EU leaders agree on spending package

? European Union leaders agreed early today on a seven-year spending plan for the 25-nation bloc – a hard-won deal seen as key to shaping the future of an enlarged EU and to restoring faith in its unity.

The blueprint offered by British Prime Minister Tony Blair slashes Britain’s EU budget rebate by $12.6 billion over seven years – money now slated to boost economic development in the EU’s 10 new member states across eastern and central Europe.

In return, the EU countries – crucially France – agreed to a spending review in 2008-09 that could lead to new cuts in the EU’s agricultural subsidies.

European Commission President Jose Manuel Barroso said the deal was important to “keep Europe on the move, that we avoid paralysis and that we keep open to the idea of a modern enlarged Europe.”

Failure to reach a deal would have paralyzed the EU’s finances and hobbled economic development in the poorest regions.
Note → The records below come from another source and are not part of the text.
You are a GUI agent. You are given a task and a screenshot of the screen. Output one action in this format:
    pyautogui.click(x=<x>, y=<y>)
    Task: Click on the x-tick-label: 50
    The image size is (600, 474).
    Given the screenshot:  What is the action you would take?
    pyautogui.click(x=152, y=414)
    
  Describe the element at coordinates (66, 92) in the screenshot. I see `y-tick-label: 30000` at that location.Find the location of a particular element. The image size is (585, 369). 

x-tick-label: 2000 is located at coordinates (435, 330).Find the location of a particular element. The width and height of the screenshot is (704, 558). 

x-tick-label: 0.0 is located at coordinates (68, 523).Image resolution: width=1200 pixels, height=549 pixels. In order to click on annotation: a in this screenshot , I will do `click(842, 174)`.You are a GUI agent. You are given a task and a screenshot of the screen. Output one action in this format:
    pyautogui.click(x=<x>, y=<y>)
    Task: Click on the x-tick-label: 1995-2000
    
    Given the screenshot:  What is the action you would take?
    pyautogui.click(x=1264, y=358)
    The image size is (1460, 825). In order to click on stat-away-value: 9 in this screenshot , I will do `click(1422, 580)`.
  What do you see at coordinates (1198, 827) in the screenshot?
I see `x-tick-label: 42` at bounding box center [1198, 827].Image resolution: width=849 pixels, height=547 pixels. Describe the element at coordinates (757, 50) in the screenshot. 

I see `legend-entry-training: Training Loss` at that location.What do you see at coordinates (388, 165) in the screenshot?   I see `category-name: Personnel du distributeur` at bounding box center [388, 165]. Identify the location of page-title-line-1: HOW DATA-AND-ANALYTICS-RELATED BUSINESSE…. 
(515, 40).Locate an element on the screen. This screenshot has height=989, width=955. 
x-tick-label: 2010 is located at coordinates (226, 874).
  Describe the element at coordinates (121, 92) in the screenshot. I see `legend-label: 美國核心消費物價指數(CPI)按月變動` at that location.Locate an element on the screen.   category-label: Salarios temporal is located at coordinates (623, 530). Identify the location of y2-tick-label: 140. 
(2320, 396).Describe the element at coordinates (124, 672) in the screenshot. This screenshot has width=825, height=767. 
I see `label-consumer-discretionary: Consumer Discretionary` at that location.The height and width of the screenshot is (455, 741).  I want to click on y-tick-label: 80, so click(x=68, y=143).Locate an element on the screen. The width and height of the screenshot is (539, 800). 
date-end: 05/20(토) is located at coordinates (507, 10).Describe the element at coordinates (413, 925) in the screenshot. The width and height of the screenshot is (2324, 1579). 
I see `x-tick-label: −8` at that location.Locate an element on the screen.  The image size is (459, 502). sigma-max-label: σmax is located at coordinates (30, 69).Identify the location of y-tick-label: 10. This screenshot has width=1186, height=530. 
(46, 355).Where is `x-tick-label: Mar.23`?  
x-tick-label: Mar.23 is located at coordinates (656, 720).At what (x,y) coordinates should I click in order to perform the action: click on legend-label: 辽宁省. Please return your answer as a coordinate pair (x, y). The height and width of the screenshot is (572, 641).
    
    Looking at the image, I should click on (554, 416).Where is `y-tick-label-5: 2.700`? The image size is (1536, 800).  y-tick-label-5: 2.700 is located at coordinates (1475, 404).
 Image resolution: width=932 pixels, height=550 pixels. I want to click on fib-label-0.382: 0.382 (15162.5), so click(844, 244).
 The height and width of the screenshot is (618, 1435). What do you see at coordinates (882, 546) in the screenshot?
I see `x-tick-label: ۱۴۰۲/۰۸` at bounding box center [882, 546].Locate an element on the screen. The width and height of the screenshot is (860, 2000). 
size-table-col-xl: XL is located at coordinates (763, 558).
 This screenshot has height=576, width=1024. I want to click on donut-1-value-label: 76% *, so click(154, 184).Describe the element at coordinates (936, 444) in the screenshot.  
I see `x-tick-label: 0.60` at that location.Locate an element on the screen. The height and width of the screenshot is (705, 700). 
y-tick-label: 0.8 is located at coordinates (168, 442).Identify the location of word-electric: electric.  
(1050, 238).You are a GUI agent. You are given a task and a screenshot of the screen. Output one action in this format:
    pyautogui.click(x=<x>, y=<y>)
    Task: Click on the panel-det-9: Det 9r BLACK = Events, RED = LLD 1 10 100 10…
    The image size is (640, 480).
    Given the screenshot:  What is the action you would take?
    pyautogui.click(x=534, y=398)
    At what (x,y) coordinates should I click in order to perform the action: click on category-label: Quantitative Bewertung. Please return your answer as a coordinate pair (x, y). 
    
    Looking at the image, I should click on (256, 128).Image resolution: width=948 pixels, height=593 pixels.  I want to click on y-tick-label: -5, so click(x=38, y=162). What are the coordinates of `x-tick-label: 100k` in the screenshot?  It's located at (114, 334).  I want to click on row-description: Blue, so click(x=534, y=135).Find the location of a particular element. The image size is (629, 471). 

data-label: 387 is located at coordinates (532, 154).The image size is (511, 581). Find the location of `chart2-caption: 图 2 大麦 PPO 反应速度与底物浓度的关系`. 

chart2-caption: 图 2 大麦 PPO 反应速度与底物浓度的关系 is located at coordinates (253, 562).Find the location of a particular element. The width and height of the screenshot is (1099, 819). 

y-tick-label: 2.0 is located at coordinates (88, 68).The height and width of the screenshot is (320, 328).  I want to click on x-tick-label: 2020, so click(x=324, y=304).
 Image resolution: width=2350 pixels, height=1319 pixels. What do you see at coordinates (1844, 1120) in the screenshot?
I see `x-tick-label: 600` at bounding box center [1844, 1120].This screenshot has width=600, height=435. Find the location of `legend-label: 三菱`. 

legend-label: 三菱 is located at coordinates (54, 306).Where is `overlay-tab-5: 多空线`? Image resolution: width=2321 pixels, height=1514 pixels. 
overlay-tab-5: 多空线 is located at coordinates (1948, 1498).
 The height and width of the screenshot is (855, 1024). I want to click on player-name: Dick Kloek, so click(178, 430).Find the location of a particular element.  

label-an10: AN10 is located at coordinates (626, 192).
It would also have undermined the credibility of the bloc, already jolted this year by French and Dutch voters rejecting the EU’s first ever constitution in national referendums.

The tense negotiations had split the 25-nation bloc into two camps – one led by Blair, whose country holds the rotating EU presidency, and the other led by his old sparring partner French President Jacques Chirac – both of whom are trying to shape the future direction of the European Union.

Most member states had rejected Britain’s earlier package as too austere. Many of the bloc’s new member states, including Poland, Hungary, Estonia, Latvia and Lithuania, demanded more money to build new roads and other infrastructure.

Britain, bowing to French and German pressure, agreed to raise spending by some $15.8 billion – mostly by cutting its rebate – to placate the Poles, who had threatened to veto a deal if they did not receive more money. The blueprint offered by Blair caps spending at $1.04 trillion between 2007-2013.